Hi, Lixue, Thanks for the reply.
For
> 1. YAML's format is more human-readable and easier to edit, which is a 
> significant advantage in scenarios where we frequently need to view or modify 
> configuration files. For example, to define a subgraph from an existing graph.
I do not agree that we should let user to edit the yaml/json files directly. 
Manual modification of schema files is unreliable and unpredictable that would 
probably bring error that users don't even know why. And that's why we gonna to 
provide a CLI to restrict the operations on graph data, including the project a 
subgraph.

for the human-readable, here is the ldbc-sample.graph.yml for YAML and JSON:
```
name: ldbc_sample
vertices:
  - person.vertex.yml
edges:
  - person_knows_person.edge.yml
version: gar/v1
extra_metadata: {}
```
```
{
  "name": "ldbc_sample",
  "vertices": [
    "person.vertex.yml"
  ],
  "edges": [
    "person_knows_person.edge.yml"
  ],
  "version": "gar/v1",
  "extra_metadata": {}
}
```
JSON is readable enough i think, but not configurable as YAML. But since the 
files are not allow modified directly, I think JSON is ok.

> 2. YAML often provides a more concise representation of the same data.

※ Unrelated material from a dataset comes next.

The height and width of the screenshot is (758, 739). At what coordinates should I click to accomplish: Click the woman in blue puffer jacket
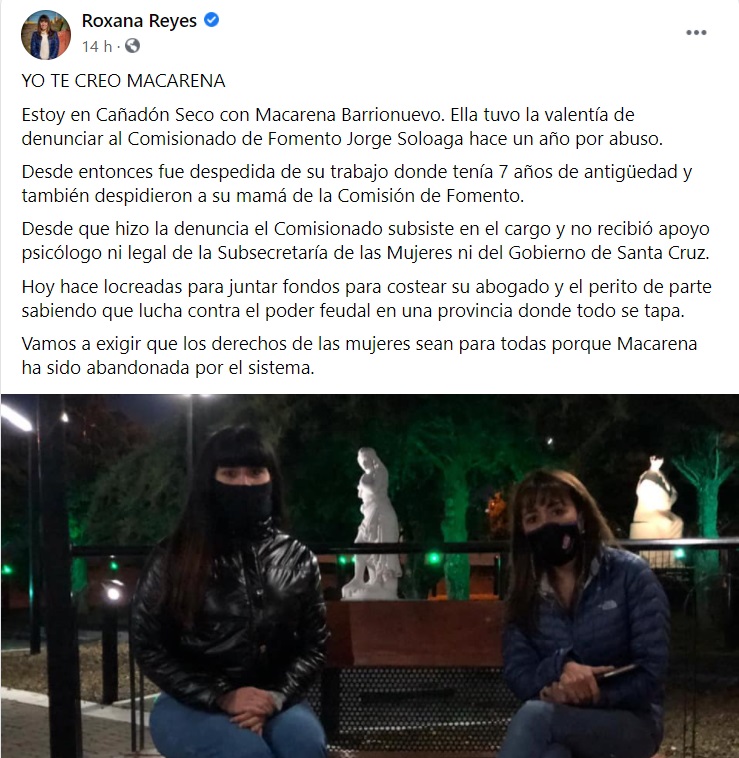[582, 614]
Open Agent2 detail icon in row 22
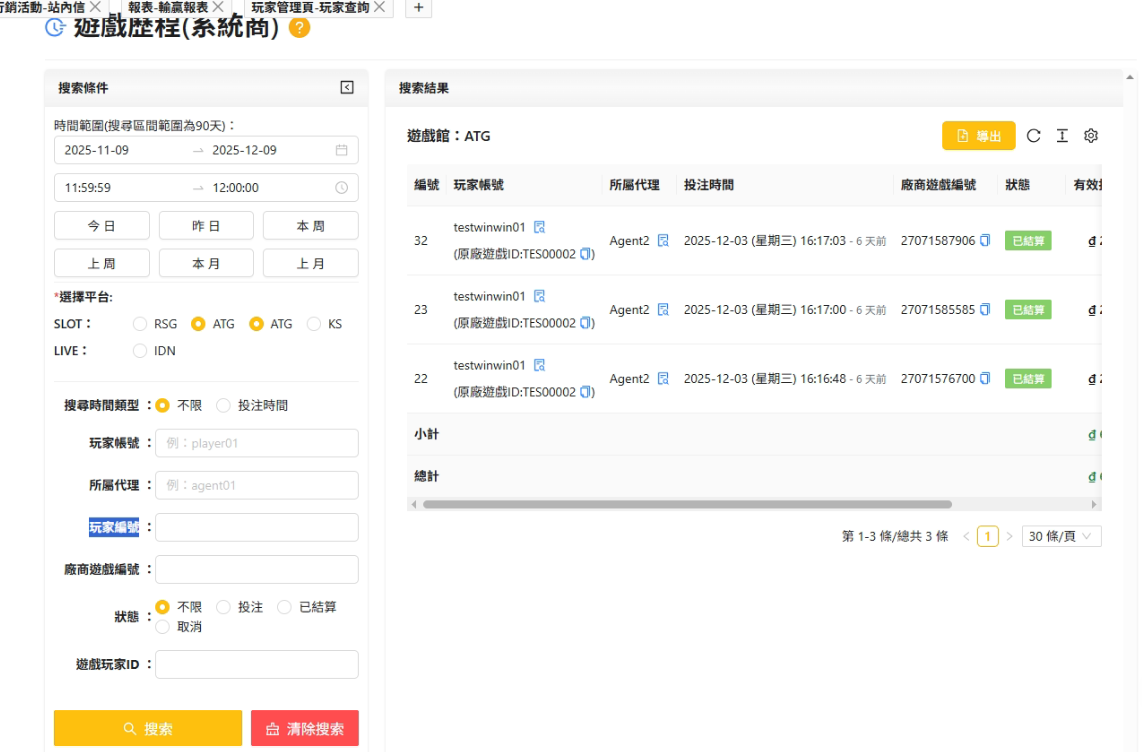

Can you give an example to show that why YAML provides more concise 
representation of the data.

> 3. YAML natively supports comments and extensions, making it more flexible.

I agree that YAML support more feature and more flexible. But it's too flexible 
that can not provide much template validation support. To GraphAr format, we 
should consider that if the format is enough to express the schema and 
configuration of GraphAr. In this point, JSON is good to me.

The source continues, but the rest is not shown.